DOCUMENT TEXT.
Re: fragment identifier as uri? (Was: 000106 Minutes)

I've been thining about this some more and believe we should just go
with what all normal people think of as a URI.

To a substantial extent, the WG tentative decision at the F2F was
based on some sort of aversion to the strange and wonderful things you
can in principle do with fragments, like selecting a time sub-interval
from an audio data type or doing an XPointer.  I don't really
understand that aversion since it is inherently the property of
something as powerful as a URI with arbitrary scheme and other parts,
sometimes including qery parts thousands of characters long, that no
software has ever existed or will ever exists that can actually handle
all URIs.  The reality is that all software will have to perform a
number of checks on URIs and/or IDREFs.  It does not seem appreciably
harder to me to check for "#token" than it does to check for "token"

QUESTIONS.
1 > In the fragment identifier post above, what was the working group's tentative decision at the F2F largely based on?
2 > Extend the fragment identifier post above with a few sentences that pick up right after its final line.

RECORDED INFORMATION.
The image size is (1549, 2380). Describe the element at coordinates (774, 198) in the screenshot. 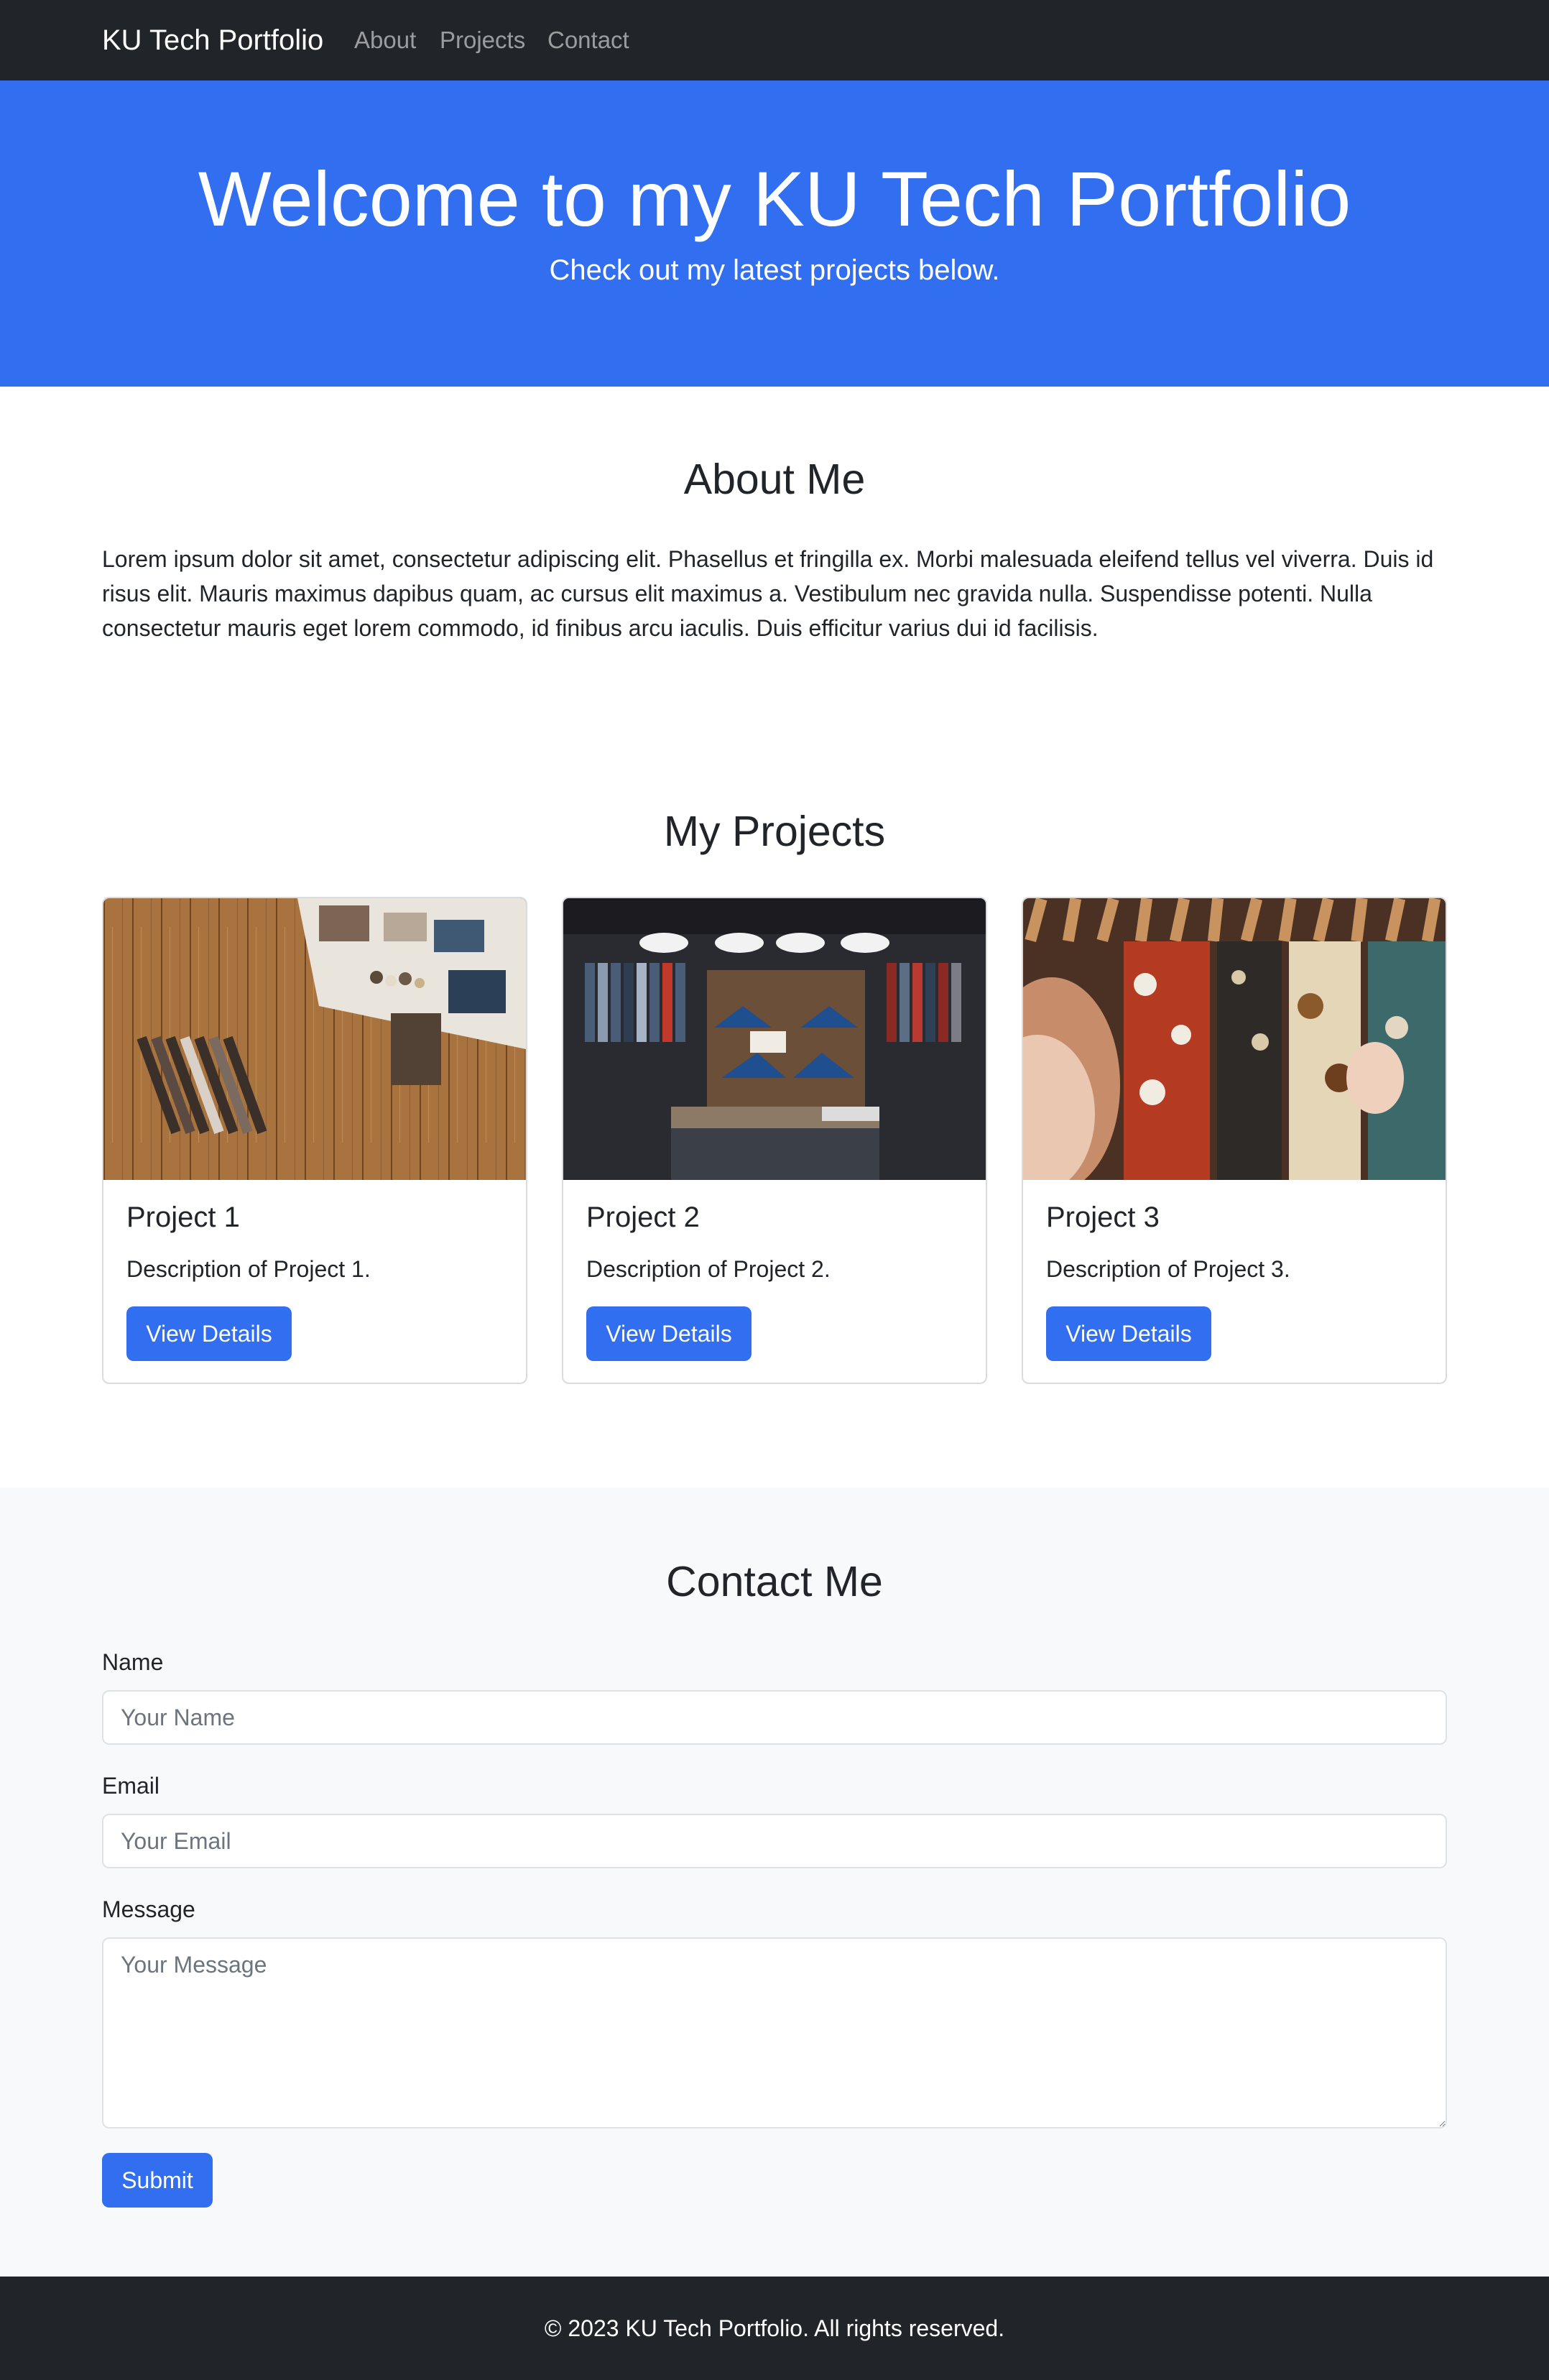

I see `hero-title: Welcome to my KU Tech Portfolio` at that location.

TASK-BY-TASK ANSWERS.
1 > An aversion to the strange and wonderful things that can in principle be done with fragments, such as selecting a time sub-interval from an audio data type or doing an XPointer.

2 >
as an IDREF.  I'm sure there will be implementations, probably mostly
simple protocol oriented implementations, that just plain only handle
IDREFs.  But I don't see that there job is made much simpler by having
an IDREF attribute.  Why should we split IDREF and fragment this and
do things in an unusual way?  Since all real applications are going to
have to impose lots of contraints on the URIs they can handle, how
does it matter than much how complex/ridiculous/whatever the URIs they
reject can be?

I don't see the non-validating parser / absence of a DTD as that much
of a problem as signature aware applications should, in effect, have
the XMLDSIG DTD built in and so can recognize our IDs in our elemnts,
including the Object elment, for example, which can be used to wrap an
optionally encoded data item anywhere in the document which contains
the Signature element, if the application is designed that way.

On the other hand, I don't give much weight to the argument against an
IDREF attribute because it is so limited compared with a URI when we
provide the URI attribute as an alternative.

From:  "Joseph M. Reagle Jr." <reagle@w3.org>
Resent-Date:  Fri, 28 Jan 2000 18:07:04 -0500 (EST)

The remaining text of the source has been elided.